EXERCISE DESCRIPTION ▸ Could you reproduce all of the following entries exactly?

EXERCISE MATERIAL ▸
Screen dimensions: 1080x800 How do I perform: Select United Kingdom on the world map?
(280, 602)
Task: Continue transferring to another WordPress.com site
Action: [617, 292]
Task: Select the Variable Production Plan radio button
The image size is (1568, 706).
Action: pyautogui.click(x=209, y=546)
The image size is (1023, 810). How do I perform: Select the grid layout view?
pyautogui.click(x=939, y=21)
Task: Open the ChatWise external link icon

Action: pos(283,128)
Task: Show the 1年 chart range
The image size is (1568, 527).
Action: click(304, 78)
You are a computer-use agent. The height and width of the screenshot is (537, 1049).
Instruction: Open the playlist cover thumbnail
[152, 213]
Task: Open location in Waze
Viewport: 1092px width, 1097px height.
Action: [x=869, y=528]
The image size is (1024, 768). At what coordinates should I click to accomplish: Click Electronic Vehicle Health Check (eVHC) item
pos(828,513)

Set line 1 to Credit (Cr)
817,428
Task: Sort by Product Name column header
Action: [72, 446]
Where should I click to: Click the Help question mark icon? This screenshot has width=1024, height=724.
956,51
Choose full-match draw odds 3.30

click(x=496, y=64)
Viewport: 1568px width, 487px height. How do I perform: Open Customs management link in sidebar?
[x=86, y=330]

EXERCISE ANSWER ▸
Screen dimensions: 1080x800 How do I perform: Select United Kingdom on the world map?
(280, 602)
Task: Continue transferring to another WordPress.com site
Action: [617, 292]
Task: Select the Variable Production Plan radio button
The image size is (1568, 706).
Action: pyautogui.click(x=209, y=546)
The image size is (1023, 810). How do I perform: Select the grid layout view?
pyautogui.click(x=939, y=21)
Task: Open the ChatWise external link icon

Action: pos(283,128)
Task: Show the 1年 chart range
The image size is (1568, 527).
Action: click(304, 78)
You are a computer-use agent. The height and width of the screenshot is (537, 1049).
Instruction: Open the playlist cover thumbnail
[152, 213]
Task: Open location in Waze
Viewport: 1092px width, 1097px height.
Action: [x=869, y=528]
The image size is (1024, 768). At what coordinates should I click to accomplish: Click Electronic Vehicle Health Check (eVHC) item
pos(828,513)

Set line 1 to Credit (Cr)
817,428
Task: Sort by Product Name column header
Action: [72, 446]
Where should I click to: Click the Help question mark icon? This screenshot has width=1024, height=724.
956,51
Choose full-match draw odds 3.30

click(x=496, y=64)
Viewport: 1568px width, 487px height. How do I perform: Open Customs management link in sidebar?
[x=86, y=330]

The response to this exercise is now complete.